Dark Matter of Epistemology
The CUNY Graduate Center
We have already shown that only deductively complete epistemic scenarios admit traditional single-model characterizations. In this talk we show that the paradigmatic Muddy Children story is deductively complete and fairly represented by its standard Kripke model. However, the whole variety of its modifications with partial knowledge, asymmetric knowledge, etc., are not deductively complete and hence are invisible “Dark Matter” from the traditional single-model perspective. We show several examples of such “invisible” scenarios that admit natural syntactic analysis and resolution. Finally, we will discuss a version of Muddy Children, in which justifications become a key ingredient of the solution. These examples represent, in a nutshell, the corresponding classes of real world epistemic problems which lie off limits of the traditional single-model analysis but can be analyzed by a proper combination of syntactic and semantic methods.

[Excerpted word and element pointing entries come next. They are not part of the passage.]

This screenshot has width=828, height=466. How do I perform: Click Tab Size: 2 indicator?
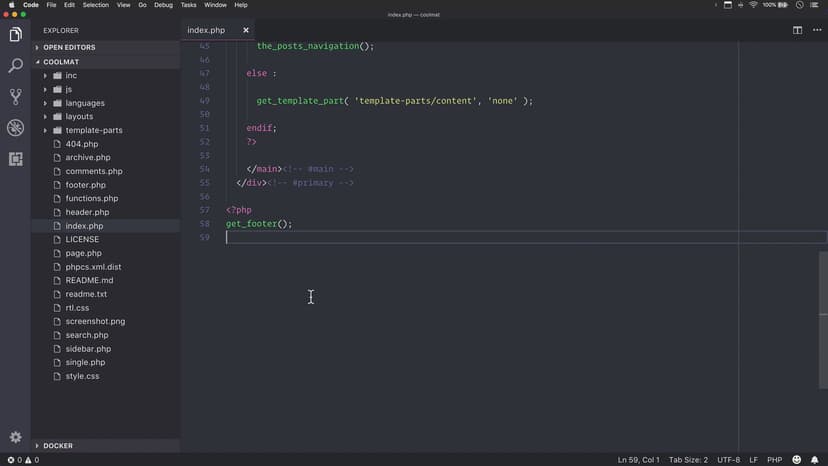[689, 460]
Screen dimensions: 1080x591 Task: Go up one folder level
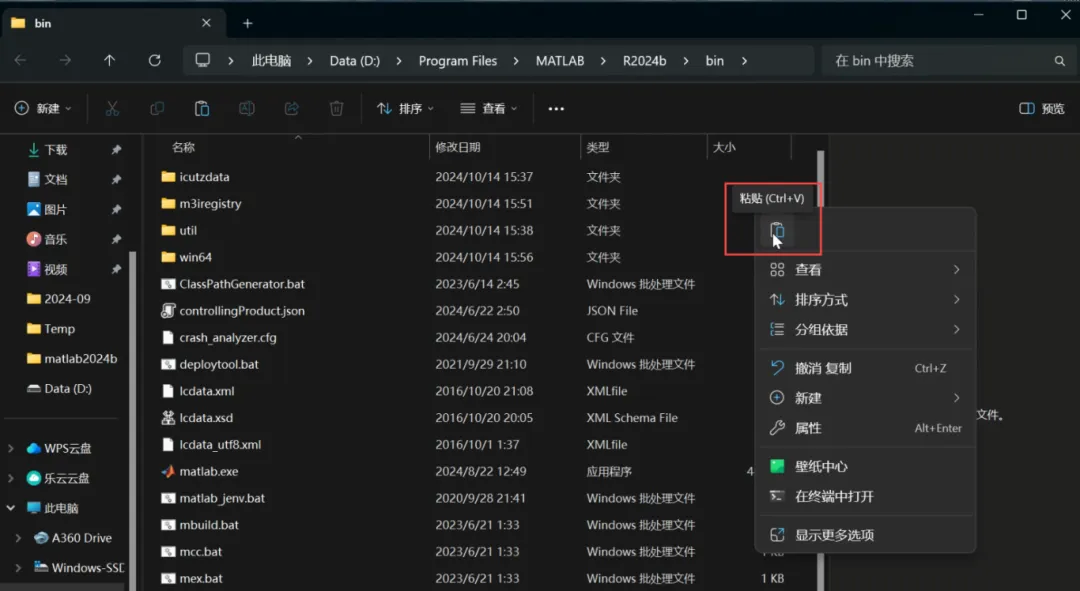[x=110, y=61]
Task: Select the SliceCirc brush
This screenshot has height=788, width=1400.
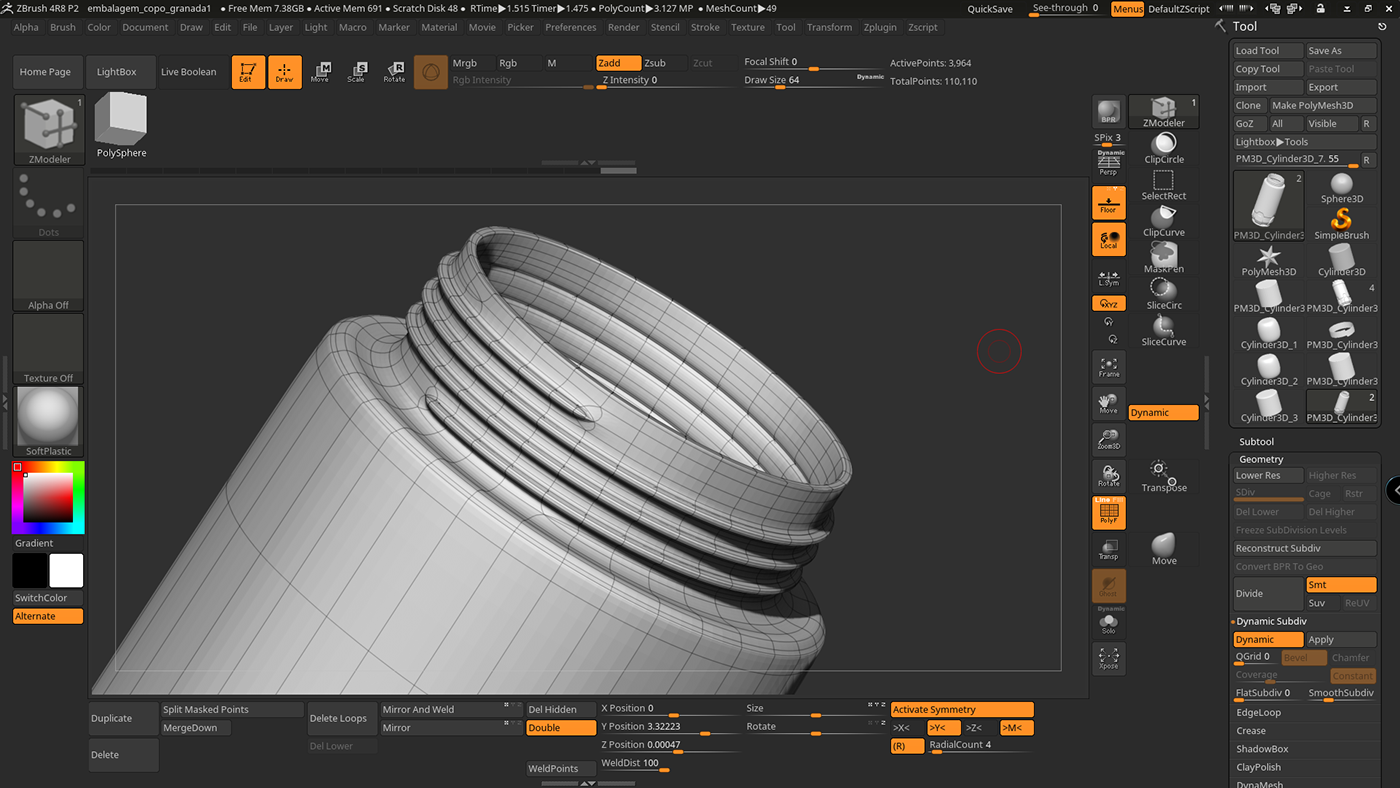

Professor Artemov holds a Distinguished Professor position at the Graduate Center of the City University of New York, in the Computer Science, Mathematics and Philosophy programs. He is also Professor of Mathematics at Moscow State University, the founder and the Head of the research laboratory Logical Problems in Computer Science. He conducts research in the areas of logic in computer science, mathematical logic and proof theory, knowledge representation and artificial intelligence, automated deduction and verification and optimal control and hybrid systems.